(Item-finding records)
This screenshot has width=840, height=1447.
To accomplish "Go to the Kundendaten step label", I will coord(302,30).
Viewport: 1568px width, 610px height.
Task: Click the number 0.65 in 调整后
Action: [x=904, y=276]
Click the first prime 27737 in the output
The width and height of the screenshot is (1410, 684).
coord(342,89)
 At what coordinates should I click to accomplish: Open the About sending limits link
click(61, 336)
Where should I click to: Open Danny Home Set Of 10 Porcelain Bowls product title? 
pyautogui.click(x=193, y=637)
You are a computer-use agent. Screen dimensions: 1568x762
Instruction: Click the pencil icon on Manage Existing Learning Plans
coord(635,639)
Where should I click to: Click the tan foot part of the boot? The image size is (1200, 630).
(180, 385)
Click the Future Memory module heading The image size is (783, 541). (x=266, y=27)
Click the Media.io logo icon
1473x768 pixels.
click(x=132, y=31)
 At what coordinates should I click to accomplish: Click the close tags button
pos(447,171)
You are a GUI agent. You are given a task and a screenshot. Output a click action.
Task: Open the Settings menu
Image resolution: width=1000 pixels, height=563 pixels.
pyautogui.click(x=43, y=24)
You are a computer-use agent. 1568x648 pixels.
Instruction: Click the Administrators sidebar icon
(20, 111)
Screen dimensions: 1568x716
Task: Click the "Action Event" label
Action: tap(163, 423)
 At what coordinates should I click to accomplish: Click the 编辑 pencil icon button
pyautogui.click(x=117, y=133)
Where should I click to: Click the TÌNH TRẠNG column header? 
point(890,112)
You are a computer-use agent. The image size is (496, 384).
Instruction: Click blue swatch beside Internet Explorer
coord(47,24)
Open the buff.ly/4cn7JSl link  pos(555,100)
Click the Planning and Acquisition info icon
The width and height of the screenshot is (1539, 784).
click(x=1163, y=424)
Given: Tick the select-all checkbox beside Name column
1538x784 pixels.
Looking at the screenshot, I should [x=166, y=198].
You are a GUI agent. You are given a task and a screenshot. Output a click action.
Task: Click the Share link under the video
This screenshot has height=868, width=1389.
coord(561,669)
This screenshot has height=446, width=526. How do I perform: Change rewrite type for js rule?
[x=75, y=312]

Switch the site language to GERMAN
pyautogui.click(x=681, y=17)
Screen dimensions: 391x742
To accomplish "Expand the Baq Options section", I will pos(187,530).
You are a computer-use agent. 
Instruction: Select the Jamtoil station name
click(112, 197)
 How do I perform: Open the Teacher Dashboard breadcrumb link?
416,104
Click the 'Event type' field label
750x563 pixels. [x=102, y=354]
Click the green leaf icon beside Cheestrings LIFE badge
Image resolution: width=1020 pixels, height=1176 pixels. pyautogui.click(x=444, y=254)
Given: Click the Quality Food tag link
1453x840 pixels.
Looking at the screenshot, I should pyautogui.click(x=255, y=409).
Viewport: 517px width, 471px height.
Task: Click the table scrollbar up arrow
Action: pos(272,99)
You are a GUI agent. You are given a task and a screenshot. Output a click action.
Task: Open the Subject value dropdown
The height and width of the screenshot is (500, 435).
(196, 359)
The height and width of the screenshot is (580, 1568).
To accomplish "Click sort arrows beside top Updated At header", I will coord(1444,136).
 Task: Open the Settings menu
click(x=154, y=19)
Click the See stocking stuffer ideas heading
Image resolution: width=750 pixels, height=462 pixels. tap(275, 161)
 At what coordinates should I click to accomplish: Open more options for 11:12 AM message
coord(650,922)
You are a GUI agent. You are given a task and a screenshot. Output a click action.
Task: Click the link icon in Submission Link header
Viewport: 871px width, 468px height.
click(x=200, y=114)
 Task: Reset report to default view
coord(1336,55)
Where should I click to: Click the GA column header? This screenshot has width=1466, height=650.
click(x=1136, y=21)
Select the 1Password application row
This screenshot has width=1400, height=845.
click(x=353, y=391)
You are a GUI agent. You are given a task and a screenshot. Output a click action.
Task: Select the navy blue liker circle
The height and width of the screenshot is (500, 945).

** WHAT TO WORK ON **
Please retype all of the items above, keeping every line the same as the original.

** ANSWER FOR THIS EXERCISE **
This screenshot has width=840, height=1447.
To accomplish "Go to the Kundendaten step label", I will coord(302,30).
Viewport: 1568px width, 610px height.
Task: Click the number 0.65 in 调整后
Action: [x=904, y=276]
Click the first prime 27737 in the output
The width and height of the screenshot is (1410, 684).
coord(342,89)
 At what coordinates should I click to accomplish: Open the About sending limits link
click(61, 336)
Where should I click to: Open Danny Home Set Of 10 Porcelain Bowls product title? 
pyautogui.click(x=193, y=637)
You are a computer-use agent. Screen dimensions: 1568x762
Instruction: Click the pencil icon on Manage Existing Learning Plans
coord(635,639)
Where should I click to: Click the tan foot part of the boot? The image size is (1200, 630).
(180, 385)
Click the Future Memory module heading The image size is (783, 541). (x=266, y=27)
Click the Media.io logo icon
1473x768 pixels.
click(x=132, y=31)
 At what coordinates should I click to accomplish: Click the close tags button
pos(447,171)
You are a GUI agent. You are given a task and a screenshot. Output a click action.
Task: Open the Settings menu
Image resolution: width=1000 pixels, height=563 pixels.
pyautogui.click(x=43, y=24)
You are a computer-use agent. 1568x648 pixels.
Instruction: Click the Administrators sidebar icon
(20, 111)
Screen dimensions: 1568x716
Task: Click the "Action Event" label
Action: tap(163, 423)
 At what coordinates should I click to accomplish: Click the 编辑 pencil icon button
pyautogui.click(x=117, y=133)
Where should I click to: Click the TÌNH TRẠNG column header? 
point(890,112)
You are a computer-use agent. The image size is (496, 384).
Instruction: Click blue swatch beside Internet Explorer
coord(47,24)
Open the buff.ly/4cn7JSl link  pos(555,100)
Click the Planning and Acquisition info icon
The width and height of the screenshot is (1539, 784).
click(x=1163, y=424)
Given: Tick the select-all checkbox beside Name column
1538x784 pixels.
Looking at the screenshot, I should [x=166, y=198].
You are a GUI agent. You are given a task and a screenshot. Output a click action.
Task: Click the Share link under the video
This screenshot has height=868, width=1389.
coord(561,669)
This screenshot has height=446, width=526. How do I perform: Change rewrite type for js rule?
[x=75, y=312]

Switch the site language to GERMAN
pyautogui.click(x=681, y=17)
Screen dimensions: 391x742
To accomplish "Expand the Baq Options section", I will pos(187,530).
You are a computer-use agent. 
Instruction: Select the Jamtoil station name
click(112, 197)
 How do I perform: Open the Teacher Dashboard breadcrumb link?
416,104
Click the 'Event type' field label
750x563 pixels. [x=102, y=354]
Click the green leaf icon beside Cheestrings LIFE badge
Image resolution: width=1020 pixels, height=1176 pixels. pyautogui.click(x=444, y=254)
Given: Click the Quality Food tag link
1453x840 pixels.
Looking at the screenshot, I should pyautogui.click(x=255, y=409).
Viewport: 517px width, 471px height.
Task: Click the table scrollbar up arrow
Action: pos(272,99)
You are a GUI agent. You are given a task and a screenshot. Output a click action.
Task: Open the Subject value dropdown
The height and width of the screenshot is (500, 435).
(196, 359)
The height and width of the screenshot is (580, 1568).
To accomplish "Click sort arrows beside top Updated At header", I will coord(1444,136).
 Task: Open the Settings menu
click(x=154, y=19)
Click the See stocking stuffer ideas heading
Image resolution: width=750 pixels, height=462 pixels. tap(275, 161)
 At what coordinates should I click to accomplish: Open more options for 11:12 AM message
coord(650,922)
You are a GUI agent. You are given a task and a screenshot. Output a click action.
Task: Click the link icon in Submission Link header
Viewport: 871px width, 468px height.
click(x=200, y=114)
 Task: Reset report to default view
coord(1336,55)
Where should I click to: Click the GA column header? This screenshot has width=1466, height=650.
click(x=1136, y=21)
Select the 1Password application row
This screenshot has width=1400, height=845.
click(x=353, y=391)
You are a GUI agent. You are given a task and a screenshot. Output a click action.
Task: Select the navy blue liker circle
The height and width of the screenshot is (500, 945).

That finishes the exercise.